* [Text excerpt]
####################
Lawyers Journal

MBA statement of Lawyer Professionalism

The statement of Lawyer Professionalism was prepared by the Massachusetts Bar Association Commission on Lawyer Professionalism and adopted by the Massachusetts Bar Association Board of Delegates on March 14, 1989. Preamble As long as we are a people for whom the individual rights to "life, liberty, and the pursuit of happiness" are "inalienable" – that long will professional advocacy be prized and precious in our society. To advocate the cause of a client is actually to teach the law in a uniquely practical, effective, and individual manner. It requires an uncompromising integrity, a passionate desire for the truth, a practical respect for the law and the legal system, a broad and genuine understanding of the times in which we live, and, most of all, a love of life and humankind. In the United States, advocacy is a very special kind of teaching – indeed, a very special kind of caring for others.
As attorneys, we are this nation's professional advocates, and guardians of individual human liberty and freedom under the law.
The principles set forth in this document express our commitment to our profession, to each other, and to the people whom we serve. These principles are offered as guidelines of ideal conduct to which the profession and its members should aspire, but are not intended to create standards to which any person shall be bound. The principles are not intended to, do not, and should not be relied upon to establish standards for purposes of any disciplinary proceeding or any civil or criminal case, nor shall they be admissible in any proceeding as evidence of standards to which Massachusetts lawyers or judges must or do adhere, or otherwise be cited or relied on as a restatement of prevailing standards of professional conduct.I. LAWYER/COURT RELATIONS A. Courtesy

1. A lawyer should conduct himself or herself before the court in a manner that demonstrates sensitivity to the necessity of preserving decorum and the integrity of the judicial process.
2. A judge should conduct himself or herself in a manner which demonstrates respect for the lawyer's function as an advocate, and that encourages professionalism.
3. Lawyers and judges should refrain from denigrating the dignity embodied in their separate offices and should carry out their responsibilities with recognition of their respective concerns.
4. Lawyers and judges should deal with one another respectfully because the attitude of the public toward the judicial process is influenced by the relationship among lawyers and judges.
B. Competing demands
1.Lawyers and judges should be cognizant of the various demands made upon each of them and should make reasonable accommodations in consideration of these demands.
####################
* [Entries provided]

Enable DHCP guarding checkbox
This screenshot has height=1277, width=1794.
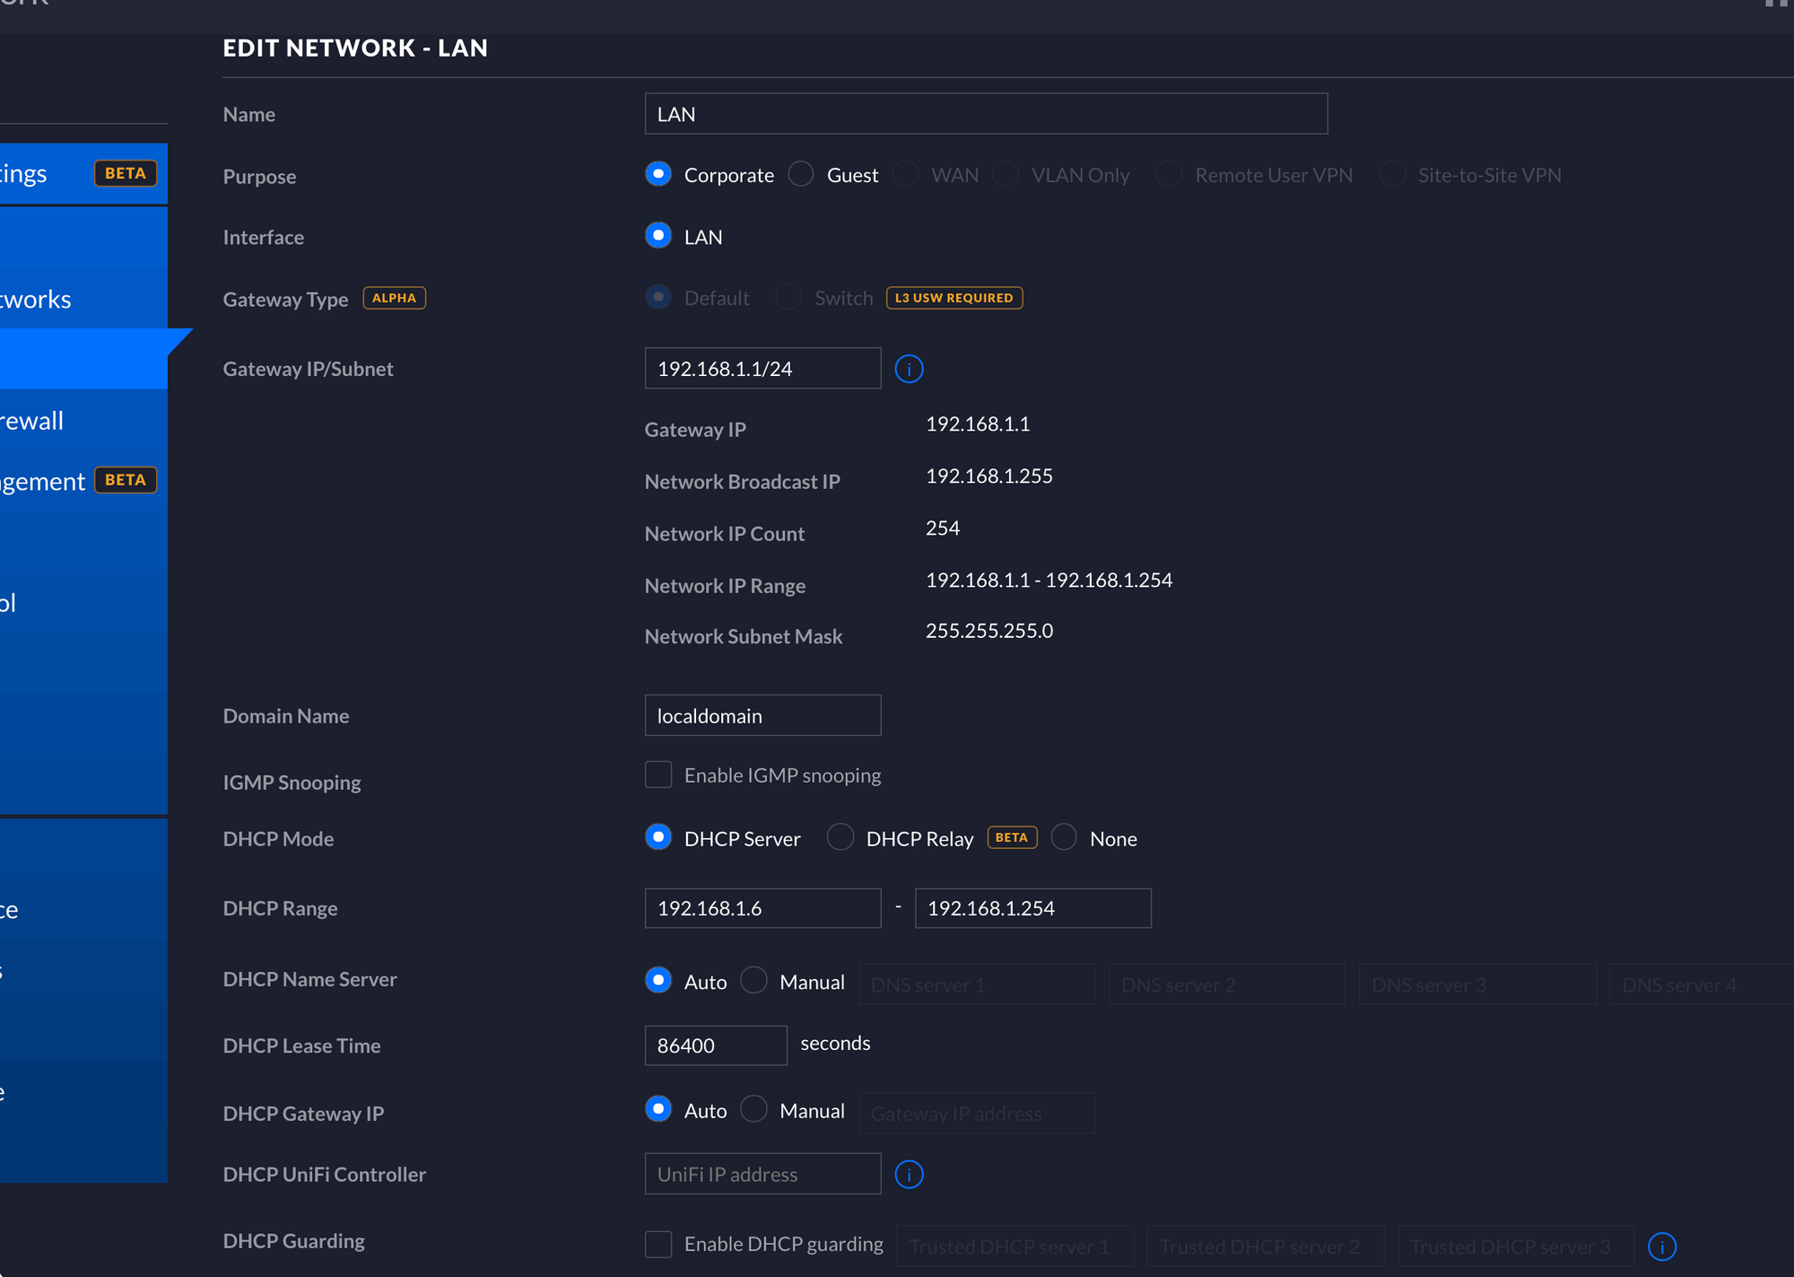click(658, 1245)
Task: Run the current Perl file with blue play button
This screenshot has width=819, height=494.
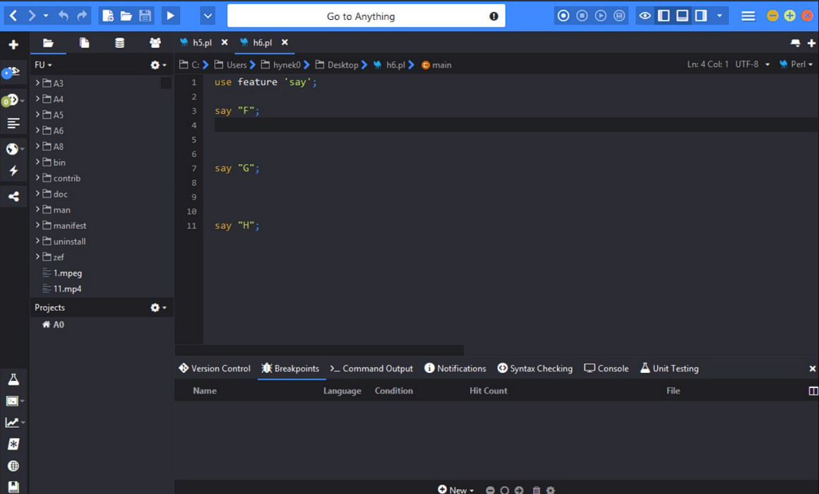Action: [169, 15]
####################
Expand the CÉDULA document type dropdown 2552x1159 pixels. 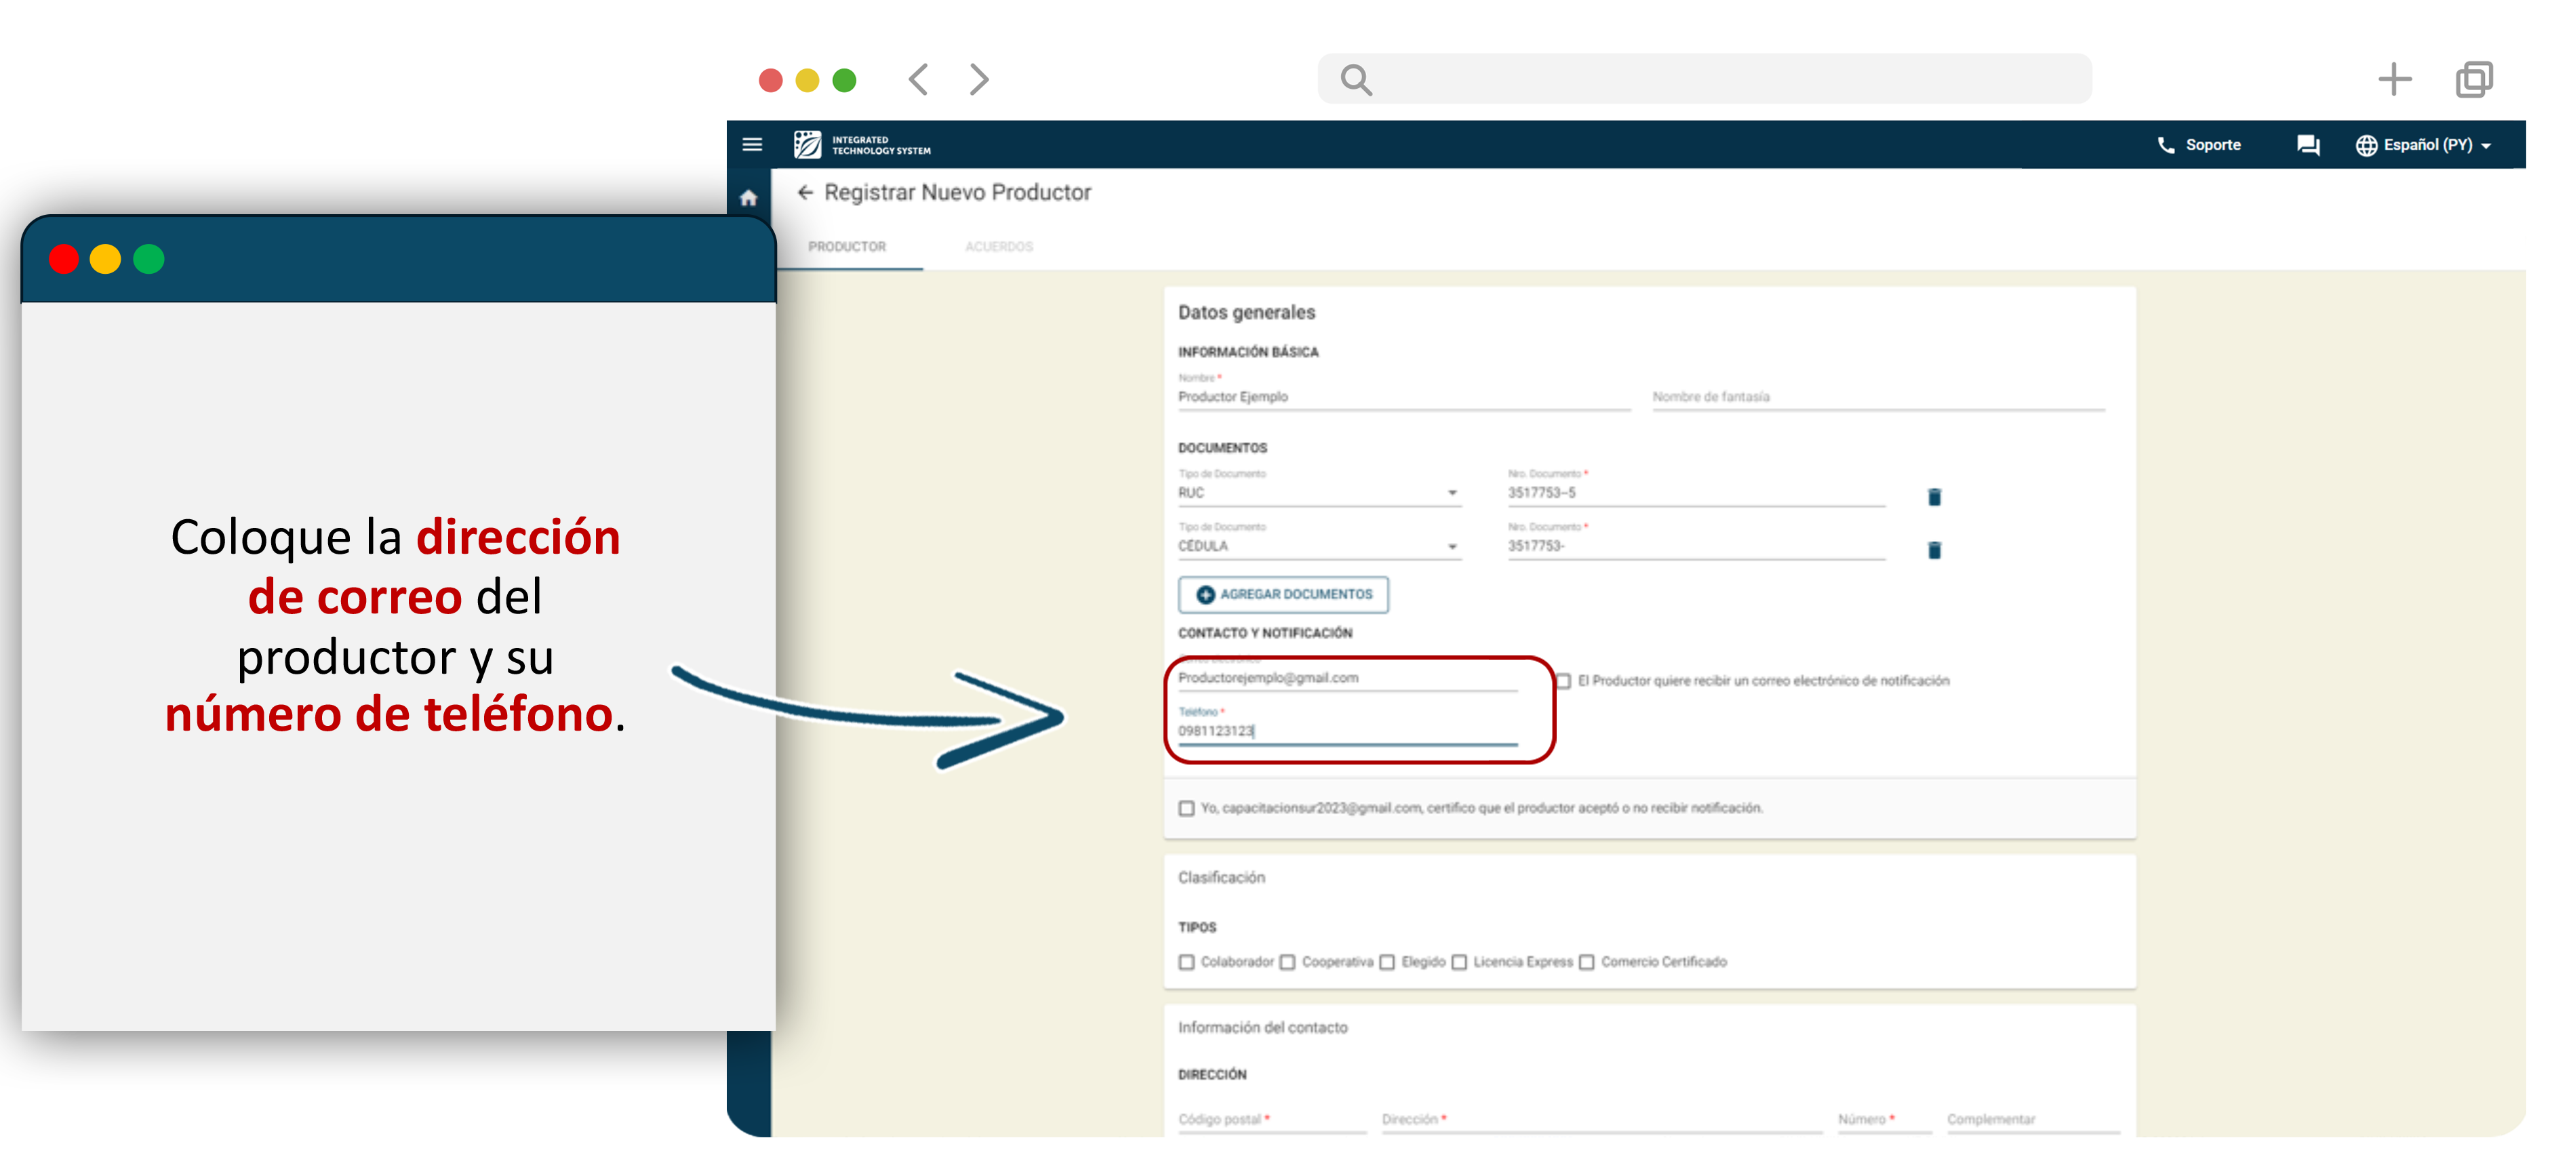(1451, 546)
####################
* [Goals]
[a] In the professionalism statement, copy everything from "3. Lawyers and" down to "lawyers and judges.", swapping "dignity" for "honor".
[b] Answer these from the professionalism statement:
(i) On what date was it adopted, and by which body?
(ii) Besides professional advocates, what does it call attorneys?
(iii) What should lawyers and judges make in consideration of the demands on each of them?
[c] Write what comes next in the professionalism statement, picking up after its last sentence.
None of this needs the data.

* [The results]
[a]
3. Lawyers and judges should refrain from denigrating the honor embodied in their separate offices and should carry out their responsibilities with recognition of their respective concerns.
4. Lawyers and judges should deal with one another respectfully because the attitude of the public toward the judicial process is influenced by the relationship among lawyers and judges.

[b]
(i) March 14, 1989, by the Massachusetts Bar Association Board of Delegates.
(ii) Guardians of individual human liberty and freedom under the law.
(iii) Reasonable accommodations.

[c]
2. Lawyers should not accept professional commitments that they knows or should know they will be unable to honor.
3. A judge, in scheduling matters before the court, should consider the conflicting appearances or commitments of lawyers.
4. Lawyers and judges should keep each other informed with respect to potential changes that might cause a disruption of an established schedule.
5. Lawyers and judges, in estimating the time required to conduct a proceeding, should render a good faith estimate.
C. Court's respect for advocacy
1. A judge should not identify a lawyer with his or her client or the client's cause, and should be sensitive to the demands that the client may make upon the lawyer.
2. A judge should regard a lawyer as an advocate and should be aware at all times that the obligations of that role may account for the lawyer's conduct.
3. A judge should pay heed to the circumstance of multiple representation and, if necessary, should be prepared to call upon a lawyer to provide assurance that his or her representation of multiple clients is consistent with the interests of each client and the ends of justice.
D. Court as adjudicator
1. A lawyer should conduct himself or herself in a manner which recognizes that the judge is obligated to resolve conflicting claims and must rely, in large measure, upon the lawyer for the representation of evidence to be used in resolving disputes; accordingly, a lawyer should strive to ensure that the judge is not burdened with a misapprehension of fact or law.
2. While a lawyer is obligated to advocate his or her client's cause in the most compelling manner possible, a lawyer should refrain from engaging in advocacy which is excessive to effective representation of the cause.
3. A lawyer should not use the discovery process to accomplish ends other than the reasonable discovery of information necessary to a just resolution of the dispute.
4. Consistent with his or her responsibility as an advocate, a lawyer should be guided by the principle that representations on behalf of a client or a cause ought to be characterized by good faith and honesty.
5. A lawyer should be guided by the proposition that the interests of justice are best served by the prompt disposition of disputes.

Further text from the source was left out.